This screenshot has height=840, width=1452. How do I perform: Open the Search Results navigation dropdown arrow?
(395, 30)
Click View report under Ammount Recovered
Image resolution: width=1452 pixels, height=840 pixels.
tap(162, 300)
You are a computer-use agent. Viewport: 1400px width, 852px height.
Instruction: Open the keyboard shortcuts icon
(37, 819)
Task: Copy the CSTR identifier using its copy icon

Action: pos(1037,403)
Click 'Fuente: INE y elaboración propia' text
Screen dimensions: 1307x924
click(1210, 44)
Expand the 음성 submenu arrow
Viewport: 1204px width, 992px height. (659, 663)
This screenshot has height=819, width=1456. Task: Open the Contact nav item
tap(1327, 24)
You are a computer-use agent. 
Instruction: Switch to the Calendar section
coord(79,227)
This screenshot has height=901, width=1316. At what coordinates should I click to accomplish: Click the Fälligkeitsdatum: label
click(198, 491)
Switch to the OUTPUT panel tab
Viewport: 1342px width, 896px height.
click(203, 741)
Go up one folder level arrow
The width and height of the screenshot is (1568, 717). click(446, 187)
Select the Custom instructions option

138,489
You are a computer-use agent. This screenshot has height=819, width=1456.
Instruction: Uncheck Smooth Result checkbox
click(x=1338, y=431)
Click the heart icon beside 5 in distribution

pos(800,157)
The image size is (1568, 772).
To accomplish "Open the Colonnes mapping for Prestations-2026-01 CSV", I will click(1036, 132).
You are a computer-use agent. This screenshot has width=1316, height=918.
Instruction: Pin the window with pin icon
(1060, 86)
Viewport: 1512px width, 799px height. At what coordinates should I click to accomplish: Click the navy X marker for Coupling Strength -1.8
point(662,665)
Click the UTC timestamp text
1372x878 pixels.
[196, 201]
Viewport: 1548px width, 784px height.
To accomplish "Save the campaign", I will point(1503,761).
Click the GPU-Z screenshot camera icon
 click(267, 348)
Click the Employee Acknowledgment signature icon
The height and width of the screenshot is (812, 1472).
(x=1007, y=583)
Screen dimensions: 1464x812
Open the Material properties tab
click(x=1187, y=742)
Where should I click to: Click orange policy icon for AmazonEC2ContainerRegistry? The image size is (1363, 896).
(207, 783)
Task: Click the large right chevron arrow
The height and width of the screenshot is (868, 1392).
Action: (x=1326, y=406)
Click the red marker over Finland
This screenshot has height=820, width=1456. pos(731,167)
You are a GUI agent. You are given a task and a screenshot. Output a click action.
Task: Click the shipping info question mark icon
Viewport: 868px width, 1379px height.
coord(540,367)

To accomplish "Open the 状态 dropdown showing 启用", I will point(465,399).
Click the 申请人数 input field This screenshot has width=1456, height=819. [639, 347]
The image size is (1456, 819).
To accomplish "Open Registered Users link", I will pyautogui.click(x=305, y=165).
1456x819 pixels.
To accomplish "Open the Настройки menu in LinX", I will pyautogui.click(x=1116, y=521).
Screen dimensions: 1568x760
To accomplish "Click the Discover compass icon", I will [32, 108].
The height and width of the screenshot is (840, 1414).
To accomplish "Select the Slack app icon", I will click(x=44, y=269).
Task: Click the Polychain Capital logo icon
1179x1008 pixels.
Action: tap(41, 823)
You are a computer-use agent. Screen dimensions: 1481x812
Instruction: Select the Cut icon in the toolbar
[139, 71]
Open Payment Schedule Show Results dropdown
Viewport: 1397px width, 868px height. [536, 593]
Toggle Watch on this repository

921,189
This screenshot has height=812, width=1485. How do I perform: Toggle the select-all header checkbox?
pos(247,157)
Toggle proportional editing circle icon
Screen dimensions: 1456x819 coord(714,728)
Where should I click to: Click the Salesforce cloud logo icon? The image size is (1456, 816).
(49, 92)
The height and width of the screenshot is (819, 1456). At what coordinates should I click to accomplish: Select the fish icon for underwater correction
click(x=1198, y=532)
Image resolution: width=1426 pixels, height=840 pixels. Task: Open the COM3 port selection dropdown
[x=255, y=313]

──────────────────────────────

# [WHAT THE EXERCISE ASKS]
Starting with the line above that holds "1456x819 pixels." and stopping with the line that holds "You are a computer-use agent. Screen", reproduce each line exactly, omitting all other lines.

# [ANSWER TO THIS TASK]
1456x819 pixels.
To accomplish "Open the Настройки menu in LinX", I will pyautogui.click(x=1116, y=521).
Screen dimensions: 1568x760
To accomplish "Click the Discover compass icon", I will [32, 108].
The height and width of the screenshot is (840, 1414).
To accomplish "Select the Slack app icon", I will click(x=44, y=269).
Task: Click the Polychain Capital logo icon
1179x1008 pixels.
Action: tap(41, 823)
You are a computer-use agent. Screen dimensions: 1481x812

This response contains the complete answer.